Top of Data provided

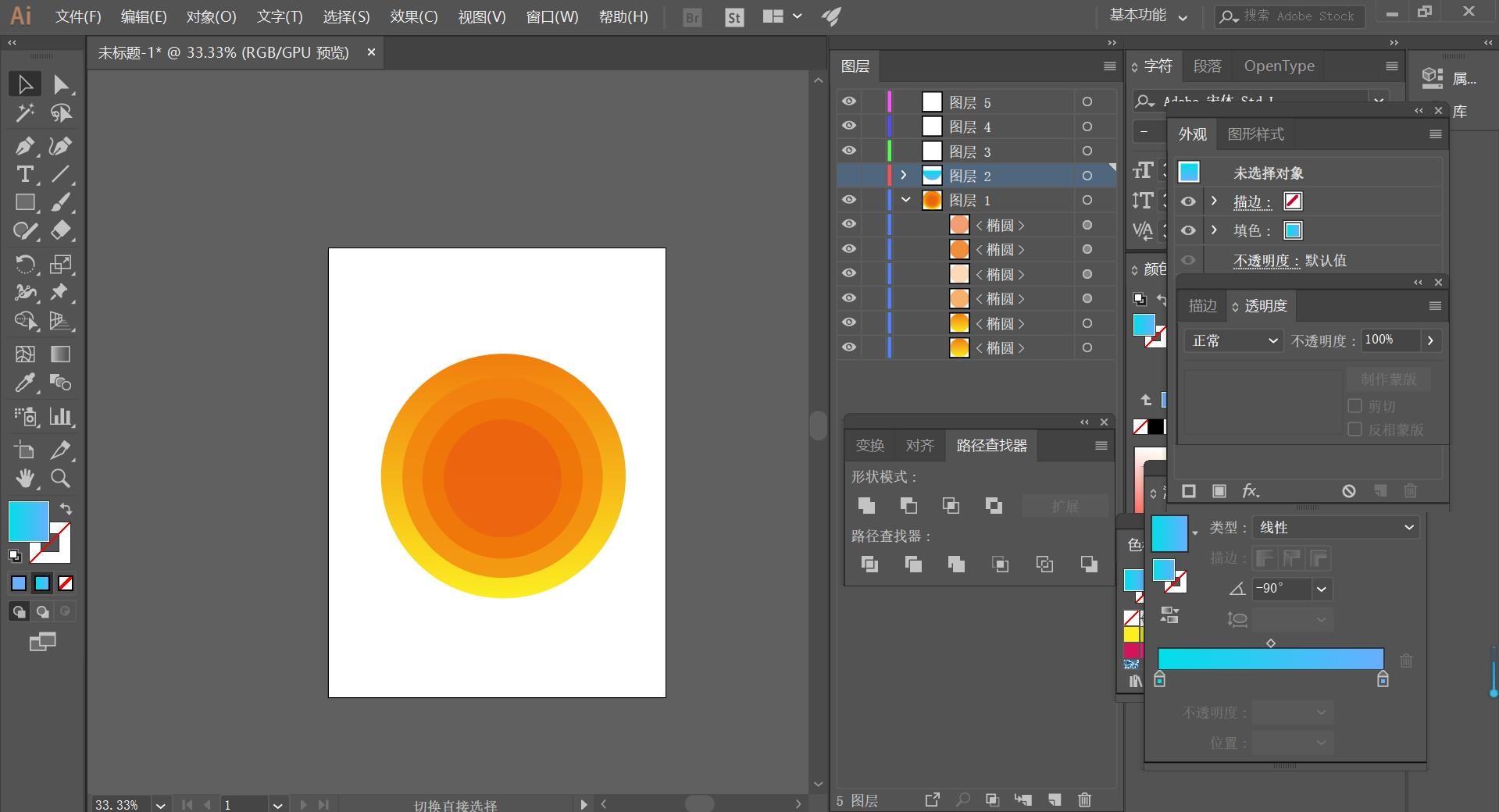Open the 效果(C) menu

click(413, 16)
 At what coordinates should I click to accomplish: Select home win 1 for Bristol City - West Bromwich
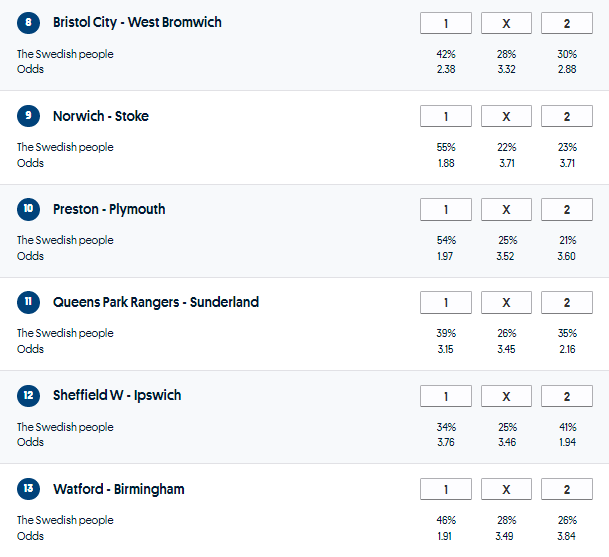point(445,23)
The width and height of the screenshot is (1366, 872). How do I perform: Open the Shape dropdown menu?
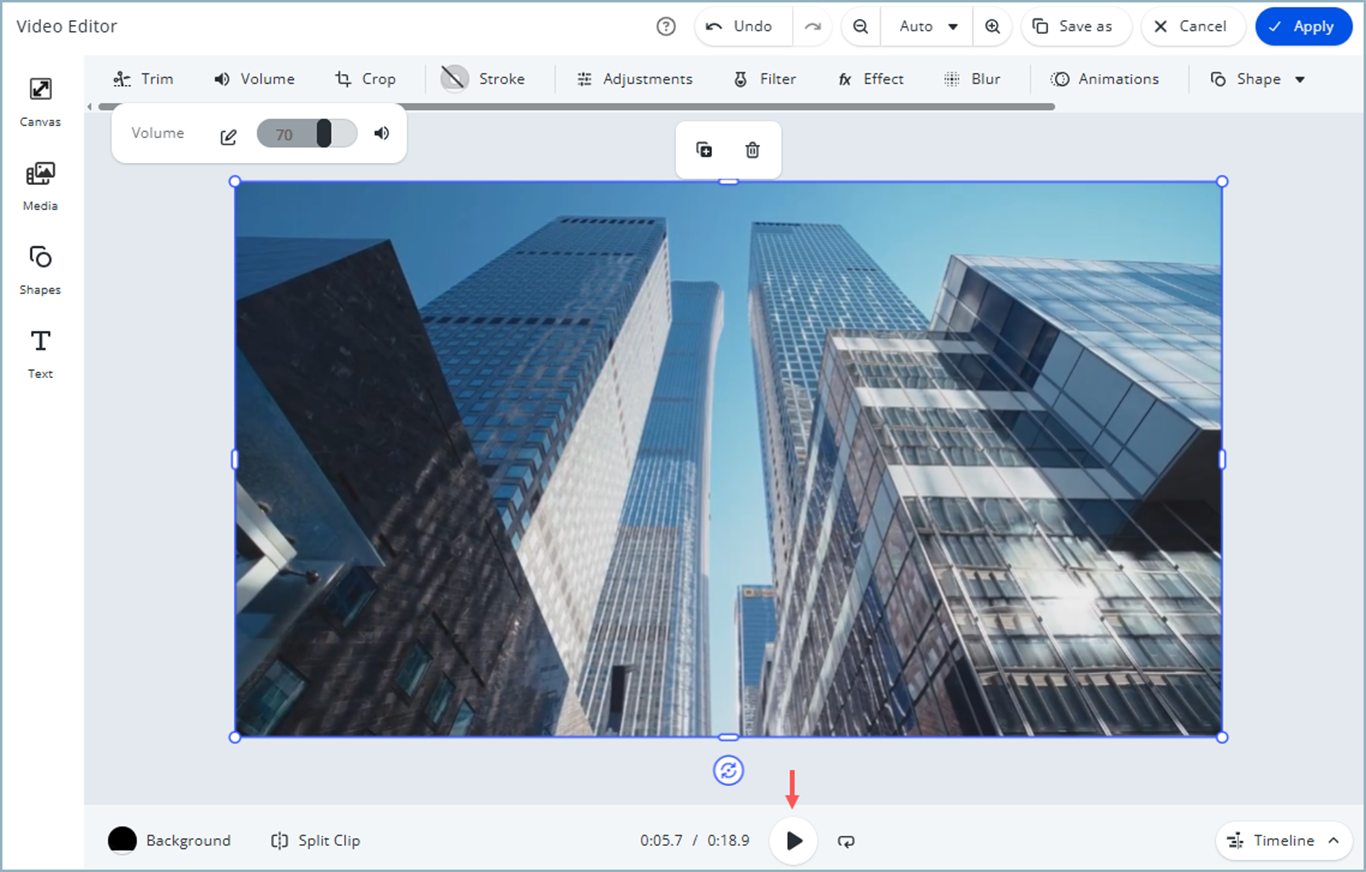1258,78
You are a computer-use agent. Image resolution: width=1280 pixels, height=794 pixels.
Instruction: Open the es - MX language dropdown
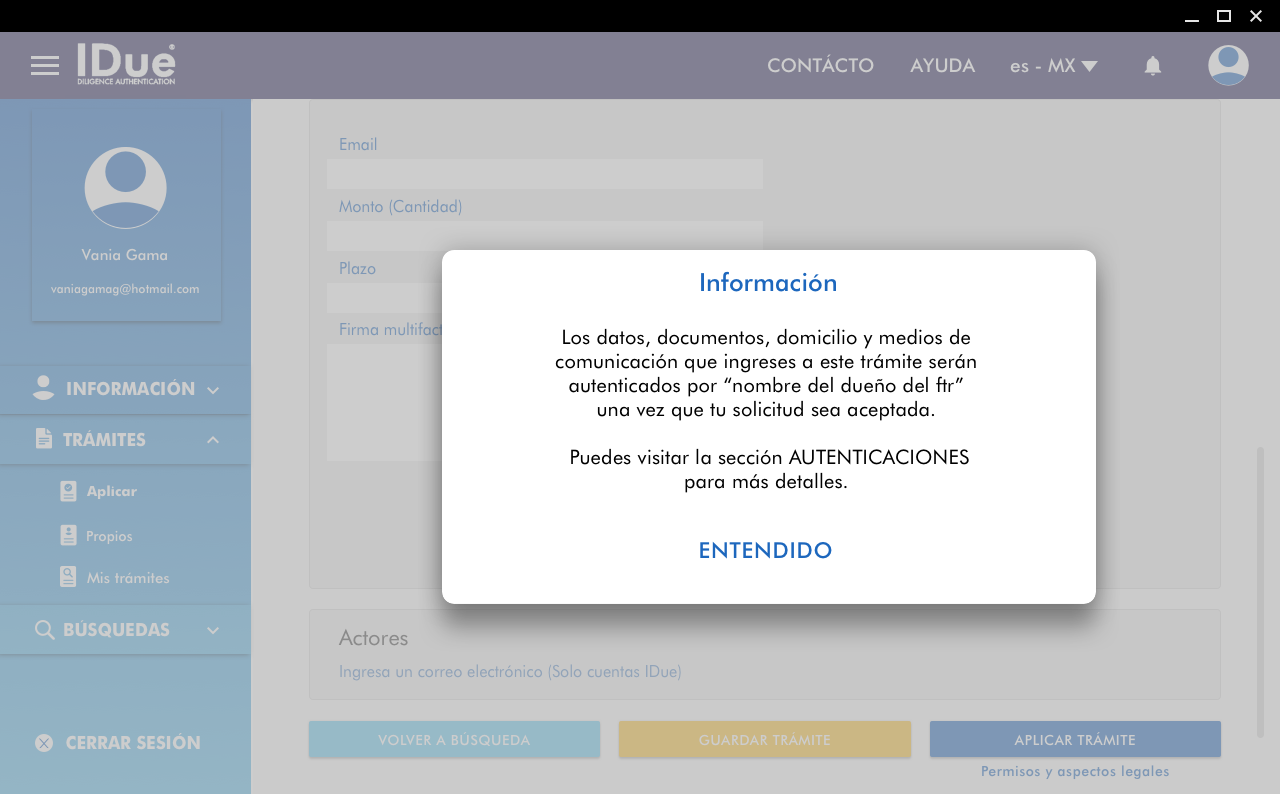click(x=1053, y=66)
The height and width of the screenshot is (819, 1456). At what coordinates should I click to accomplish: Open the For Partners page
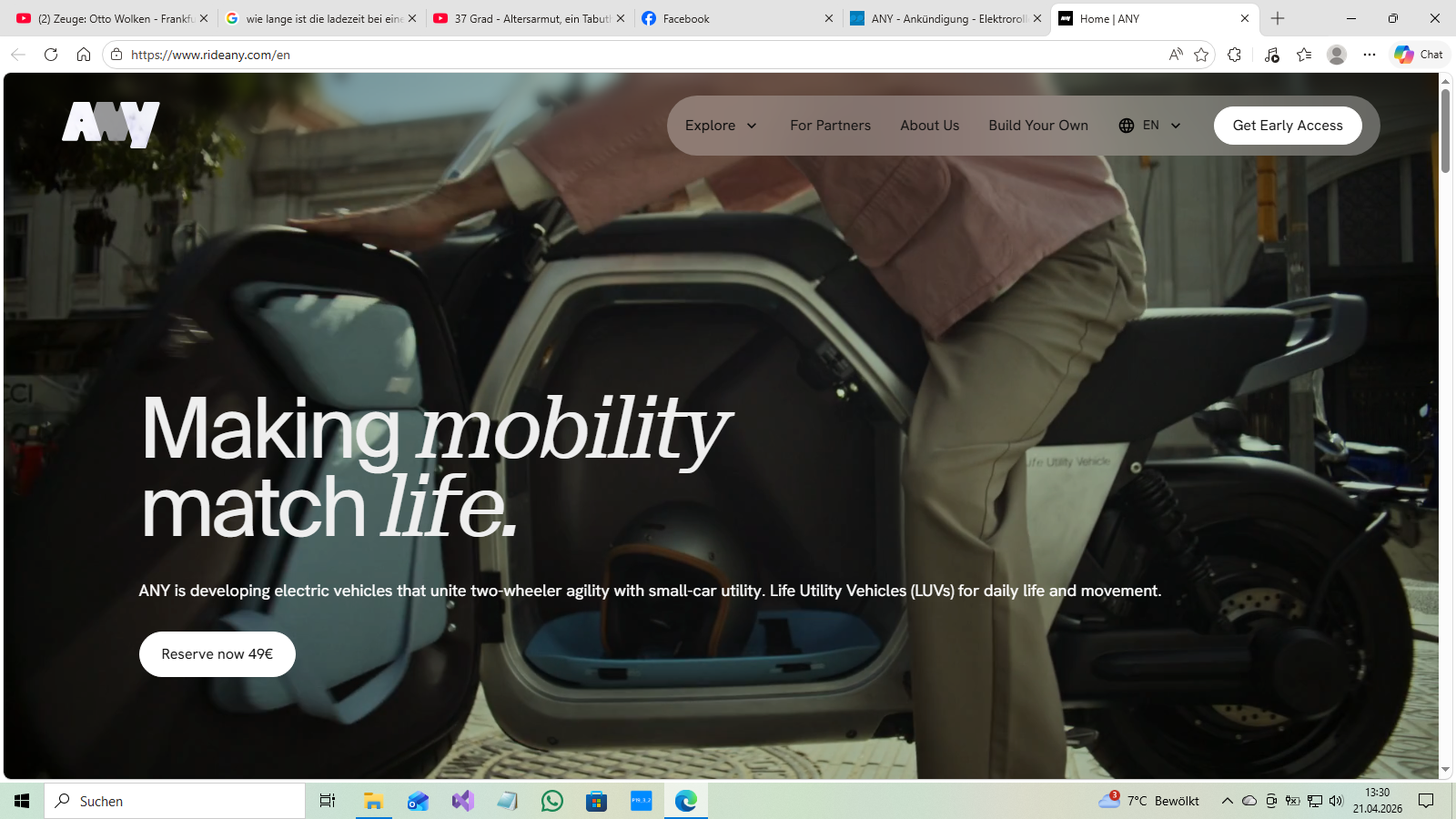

Bottom of Data provided

▶ **Task requirements**
Please quote the records above exactly, beginning at the line that contains "At what coordinates should I click to accomplish: Select" and ending at their last line. Leave the pictures out.

▶ **Output**
 At what coordinates should I click to accomplish: Select home win 1 for Bristol City - West Bromwich
point(445,23)
The width and height of the screenshot is (1366, 872). How do I perform: Open the Shape dropdown menu?
1258,78
You are a computer-use agent. Image resolution: width=1280 pixels, height=794 pixels.
Instruction: Open the es - MX language dropdown
click(x=1053, y=66)
The height and width of the screenshot is (819, 1456). At what coordinates should I click to accomplish: Open the For Partners page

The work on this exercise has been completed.